Pictured: Kawa Ada, Yolande Bavan

TORONTO - If dysfunctional families didn’t exist, theatre would have had to invent them. From the travails of the House of Atreus, first family of ancient Greek tragedy, through to the brawling Weston clan at the heart of Tracy LettsAugust: Osage County, familial dysfunction has been a theatrical mainstay for millennia.

So, at least in that respect, novelist Anosh Irani isn’t exactly sailing into uncharted waters when he boldly sets sail on the high comic seas of family drama in a play titled MY GRANNY THE GOLDFISH, which opened Friday on the Factory Theatre mainstage. But, it is, it turns out, a voyage fraught with peril nonetheless.

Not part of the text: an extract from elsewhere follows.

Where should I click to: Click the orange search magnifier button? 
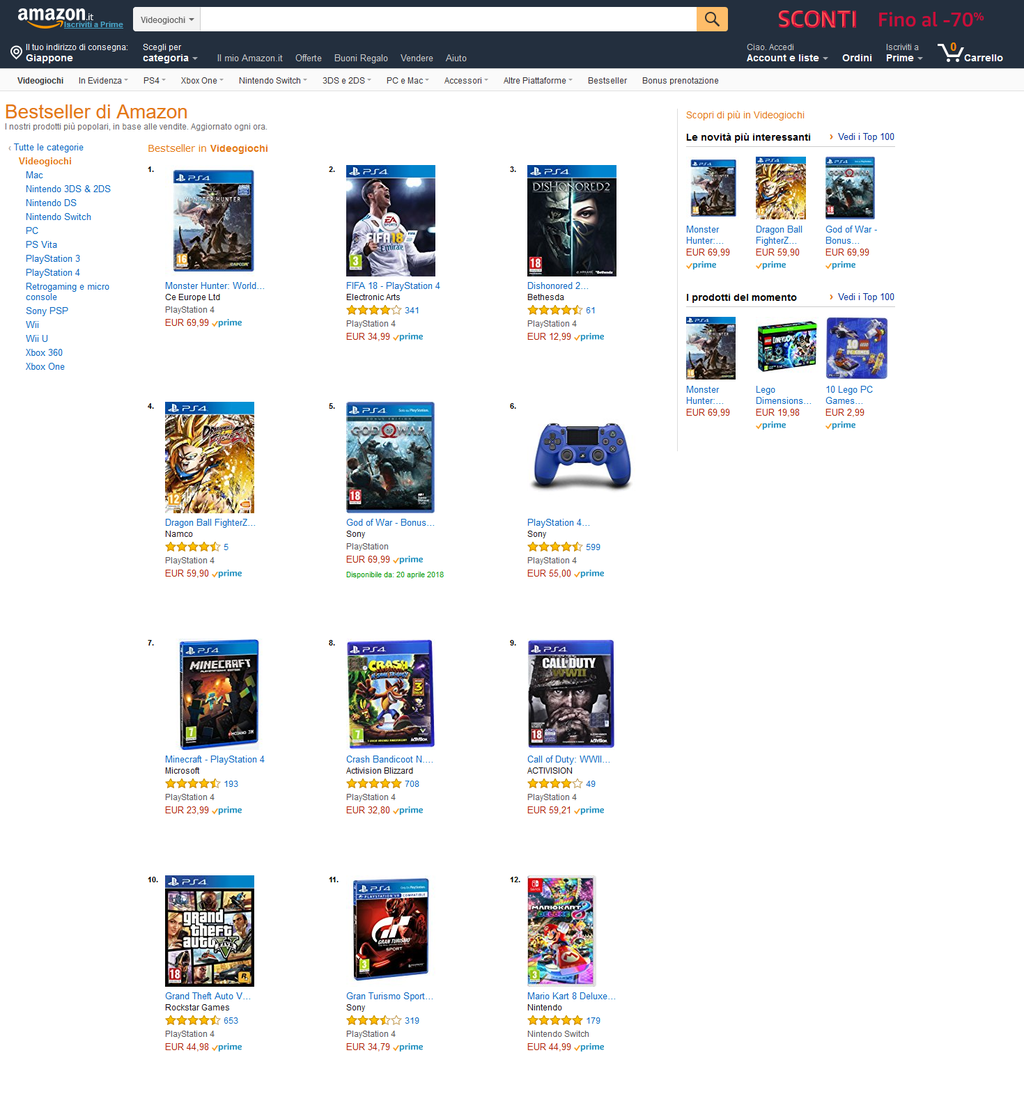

In a play that splits its time between a hospital room in Vancouver and an apartment in Bombay (or Mumbai, as it is now known), Irani strives to transform the dross of simmering, booze-addled family resentment into comedic gold.

The hospital room, it develops, is the temporary home of Nico (played by Kawa Ada), a young man born in Bombay who has fled to Canada to study high finance and instead finds himself in the hospital, awaiting biopsy results from a tumour he has only recently had surgically removed. His self-diagnosed hypochondriacal reflections, however, are interrupted by the arrival of his beloved maternal Granny (gamely, if archly, played by Yolande Bavan), who has travelled from Mumbai to ensure all is well with the ailing youth. But, as the title implies, this is not your milk ’n’ cookies Granny, but rather one who eschews a view of the world through rose-coloured glasses in favour of the one through glasses of well-aged scotch. By her own confession, Granny drinks like a goldfish and she’s been happily plotzed for years.

As we meet Nico’s estranged parents in their rather squalid home in India — his father Dara, played by Sanjay Talwar and his mother Farzeen, played by Veena Sood — it is apparent Granny’s taste for the ‘water of life’ has been passed down to her daughter, who in turn, has shared it liberally with her husband, a book-maker.

Having thus established fertile dramatic ground, Irani fails to dissect his characters in ways that make us laugh or weep at the humanity he reveals — or, if he were really good at his craft, make us do both. Instead, he contents himself with crafting a series of loosely joined one-liners that might, with some effort, be cobbled into a good half-hour sitcom. But, sadly, this is a play that stretches — often painfully — over two hours, during which Irani fails to develop character, much less the kind of ties that would bind this lot into family unit.

From her director’s perch, Rosemary Dunsmore finds precious little she can add to the sprawl, so she simply contents herself with keeping things moving at a brisk clip and ensuring that the various glasses and flasks that drive the action are kept topped up at all times. Sadly, she gets scant help from her design team. John Thompson’s set is perhaps one of the most visually elegant to ever set down on the Factory stage, but it fails to function believably as either a hospital room or a Mumbai flat, and on the rare occasions that it is asked to be both simultaneously, it becomes utterly ridiculous.

In writing the play, Irani quite wisely recognized that family dysfunction is often the backbone of great theatre, but he has failed to take note of the fact that the families in question —  whether they comprise the house of Atreus, the house of Weston or even the House of Bunker — are comprised of living, breathing three-dimensional characters, not strident caricatures like this.